这人将自己头上的斗笠摘了下来,露出了她那冷艳的脸庞,封俞一瞧,心中一惊,但还是在见到她的那一刹那,发自内心的笑了出来。
“凌医者。”宴怀信看到来者是凌戈,就喊了她一声算是跟她打过招呼了。凌戈转过头来对着宴怀信轻轻点头,最后又扭过头去,一句话也不说的,就这样凝视着封俞。封俞被她瞪得有些心慌,但是也觉得就这样被她瞪着蛮好的。
“你还是要去剿匪?”
在看了封俞一会儿之后,凌戈突然开口,封俞一愣,随后就在脸上挂出了无所谓的笑意。
“对啊。”
凌戈听着他的语气如此轻松,气不打一处来。虽然她知道他去不去并不是他自己就能决定的,但是她对他的关心超乎了自己的理智。
“很危险。”
凌戈的话并不多,但是封俞不知为何总是似乎能感觉到她话里面的关切,或许也有可能是自己在自恋吧。
封俞自嘲般的笑了笑。
“我知道,可是我已经决定了,没有人可以更改我的意见,谁都不行。”封俞说完之后又满不在乎摇了摇头,似乎是在强调着自己的意思。
凌戈看着他这个态度,感觉到自己说的话并不能被他重视起来,于是便冷哼一声。“那看来是我关心的过头了。”凌戈扔下这句话之后,便起身离开。
封俞瞧着她离开,并没有追上去,也没有解释什么,他看着她落在座位上的斗笠,便伸出手把它拿过来捧在了手中。
宴怀信坐在一旁看着两人就别别扭扭的关系,着实是为他们两个感到着急。可是封俞如今看起来却和往日不同,如果放到往日,他早就追上去了。
凌戈这几日都会来这酒楼当中坐一坐,但是她又害怕会被宴怀信察觉到自己的心思,所以就带了个斗笠,每日坐在比较隐蔽的二楼的角落里,朝楼下瞧着,盼着自己能够看见封俞的身影。
可是一连几天她都没有遇见过他,甚至都没有看到宴怀信来酒楼。
凌戈说不慌是假的。
她虽然外表看起来对封俞蛮不在意,整个人也看起来冷冰冰的,但其实她一直在留意着一些事情和细节。

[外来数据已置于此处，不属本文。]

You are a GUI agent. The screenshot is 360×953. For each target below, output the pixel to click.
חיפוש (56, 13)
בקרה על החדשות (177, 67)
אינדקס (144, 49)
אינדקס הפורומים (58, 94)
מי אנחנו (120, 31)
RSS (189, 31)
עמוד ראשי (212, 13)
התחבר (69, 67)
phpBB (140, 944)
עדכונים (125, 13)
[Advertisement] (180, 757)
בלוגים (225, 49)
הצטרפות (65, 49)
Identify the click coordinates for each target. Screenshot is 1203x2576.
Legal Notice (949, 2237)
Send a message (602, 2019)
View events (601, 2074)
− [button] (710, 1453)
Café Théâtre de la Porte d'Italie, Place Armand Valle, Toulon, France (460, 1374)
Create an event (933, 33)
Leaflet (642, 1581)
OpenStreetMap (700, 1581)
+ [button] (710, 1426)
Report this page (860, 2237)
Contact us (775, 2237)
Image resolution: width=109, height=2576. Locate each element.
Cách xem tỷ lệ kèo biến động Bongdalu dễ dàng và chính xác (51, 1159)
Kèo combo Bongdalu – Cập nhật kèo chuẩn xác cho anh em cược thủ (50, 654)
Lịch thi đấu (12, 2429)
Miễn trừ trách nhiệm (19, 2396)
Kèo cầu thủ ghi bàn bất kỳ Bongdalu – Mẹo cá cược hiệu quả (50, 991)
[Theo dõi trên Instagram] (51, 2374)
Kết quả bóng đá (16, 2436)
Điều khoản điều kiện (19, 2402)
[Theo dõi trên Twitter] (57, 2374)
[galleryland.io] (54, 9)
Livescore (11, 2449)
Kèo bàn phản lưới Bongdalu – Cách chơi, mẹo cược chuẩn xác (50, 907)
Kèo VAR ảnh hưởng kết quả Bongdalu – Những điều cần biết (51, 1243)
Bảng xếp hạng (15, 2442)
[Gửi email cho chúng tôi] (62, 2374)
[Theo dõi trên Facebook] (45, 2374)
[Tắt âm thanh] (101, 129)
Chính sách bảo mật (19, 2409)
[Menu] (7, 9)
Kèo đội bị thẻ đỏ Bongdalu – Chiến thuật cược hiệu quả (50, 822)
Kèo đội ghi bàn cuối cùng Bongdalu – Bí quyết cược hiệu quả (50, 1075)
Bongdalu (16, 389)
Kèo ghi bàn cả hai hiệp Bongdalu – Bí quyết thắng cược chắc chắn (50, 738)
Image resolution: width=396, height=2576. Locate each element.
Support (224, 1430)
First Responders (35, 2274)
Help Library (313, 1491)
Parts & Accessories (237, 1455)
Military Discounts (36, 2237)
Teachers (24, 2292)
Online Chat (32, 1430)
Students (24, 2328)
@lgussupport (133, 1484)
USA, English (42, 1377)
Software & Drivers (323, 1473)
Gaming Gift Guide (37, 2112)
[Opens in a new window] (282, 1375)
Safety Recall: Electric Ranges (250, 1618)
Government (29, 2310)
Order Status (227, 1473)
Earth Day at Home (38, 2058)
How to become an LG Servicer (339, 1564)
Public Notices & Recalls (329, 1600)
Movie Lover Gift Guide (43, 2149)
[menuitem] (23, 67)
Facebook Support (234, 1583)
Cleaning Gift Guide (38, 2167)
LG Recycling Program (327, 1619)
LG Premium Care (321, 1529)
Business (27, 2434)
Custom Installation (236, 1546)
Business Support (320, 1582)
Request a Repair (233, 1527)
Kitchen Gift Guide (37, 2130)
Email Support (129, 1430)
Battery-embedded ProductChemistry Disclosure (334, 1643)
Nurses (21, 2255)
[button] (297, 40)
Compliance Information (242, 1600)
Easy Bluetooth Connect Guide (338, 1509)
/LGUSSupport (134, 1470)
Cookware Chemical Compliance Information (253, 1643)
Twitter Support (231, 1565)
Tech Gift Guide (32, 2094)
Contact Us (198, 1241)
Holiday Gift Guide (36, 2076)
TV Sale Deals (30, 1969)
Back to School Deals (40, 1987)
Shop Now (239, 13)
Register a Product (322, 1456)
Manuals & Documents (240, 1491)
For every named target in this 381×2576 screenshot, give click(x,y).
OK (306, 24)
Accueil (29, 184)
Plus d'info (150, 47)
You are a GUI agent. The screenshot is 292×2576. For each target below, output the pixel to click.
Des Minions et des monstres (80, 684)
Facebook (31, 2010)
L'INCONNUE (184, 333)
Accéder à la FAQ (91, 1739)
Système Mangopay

宴怀信与封俞也没有再交谈些什么,他能够明显的感觉到封俞现在的心情似乎是很低落的。
过了许久的封俞才开口。“不能再让多一个人担心我了。”宴怀信知晓封俞的意思,可是他刚刚这样的处事方法,恐怕是真的会伤到凌戈的心。
封俞现在已经没有什么担心的了,唯一一个很记挂着的就是不知凌戈这样的脾气性格,以后会不会在皇城中被人欺负?
宴怀信觉得现在的气氛有些过于凝重了,就半笑着开玩笑。“不过就是去剿个匪而已,没必要弄得这么紧张。”
封俞此刻也只是笑笑,平时话那么多的他此时此刻话也是少得可怜了。两人就坐在桌前,慢慢悠悠的吃着菜。而封俞则是一直将那只斗笠拿在自己的手中。